— Exercise a —
According to the page on testing differences in means, what does a one-sample t-test compare?

— Passage —
Testing differences in means

Recap: we have one sample

One-sample t-test: compare the sample of data to a fixed value of interest (e.g. a hypothesised value, or a population mean).

Examples

  • Is the mean height of students in ENVX different from the population mean of 170 cm?
  • Is the mean heart rate of students in ENVX different from the population mean of 70 bpm
Code
library(patchwork)
library(ggplot2)

set.seed(108)
heights <- rnorm(100, mean = 170, sd = 10)
heart <- rnorm(100, mean = 70, sd = 10)

# heights
p1 <- ggplot(data.frame(heights), aes(x = heights)) +
  geom_histogram(aes(y = after_stat(density)),
    binwidth = 5, fill = "lightblue", color = "black") +
  geom_vline(aes(xintercept = mean(heights)), 
    color = "red", linetype = "dashed") +
  ggtitle("Height of students") +
  theme_classic()

— Stored data entries —
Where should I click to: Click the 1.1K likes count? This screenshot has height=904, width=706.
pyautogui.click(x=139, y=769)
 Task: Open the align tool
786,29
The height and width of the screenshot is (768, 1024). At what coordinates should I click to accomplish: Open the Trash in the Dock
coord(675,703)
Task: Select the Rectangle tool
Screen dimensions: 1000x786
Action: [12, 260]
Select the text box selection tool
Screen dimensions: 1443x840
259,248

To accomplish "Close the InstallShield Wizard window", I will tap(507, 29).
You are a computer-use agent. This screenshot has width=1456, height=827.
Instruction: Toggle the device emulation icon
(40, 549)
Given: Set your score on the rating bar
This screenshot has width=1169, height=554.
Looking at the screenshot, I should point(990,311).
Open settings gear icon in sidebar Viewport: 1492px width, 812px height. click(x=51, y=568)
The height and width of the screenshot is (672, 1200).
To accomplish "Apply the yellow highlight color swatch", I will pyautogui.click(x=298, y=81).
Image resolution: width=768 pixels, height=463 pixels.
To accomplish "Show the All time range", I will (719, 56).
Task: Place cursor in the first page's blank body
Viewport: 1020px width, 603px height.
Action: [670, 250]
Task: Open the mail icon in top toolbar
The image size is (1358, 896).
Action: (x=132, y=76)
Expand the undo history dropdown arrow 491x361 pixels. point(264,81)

— Exercise b —
Put the stretch of the listing from the line containing "The height and width of the screenshot is (672, 1200)." through the end of the listing into a Markdown table with the columns Num and Line, one row per line and no rows for blank lines.

— Exercise response a —
It compares the sample of data to a fixed value of interest.

— Exercise response b —
| Num | Line |
|---|---|
| 1 | The height and width of the screenshot is (672, 1200). |
| 2 | To accomplish "Apply the yellow highlight color swatch", I will pyautogui.click(x=298, y=81). |
| 3 | Image resolution: width=768 pixels, height=463 pixels. |
| 4 | To accomplish "Show the All time range", I will (719, 56). |
| 5 | Task: Place cursor in the first page's blank body |
| 6 | Viewport: 1020px width, 603px height. |
| 7 | Action: [670, 250] |
| 8 | Task: Open the mail icon in top toolbar |
| 9 | The image size is (1358, 896). |
| 10 | Action: (x=132, y=76) |
| 11 | Expand the undo history dropdown arrow 491x361 pixels. point(264,81) |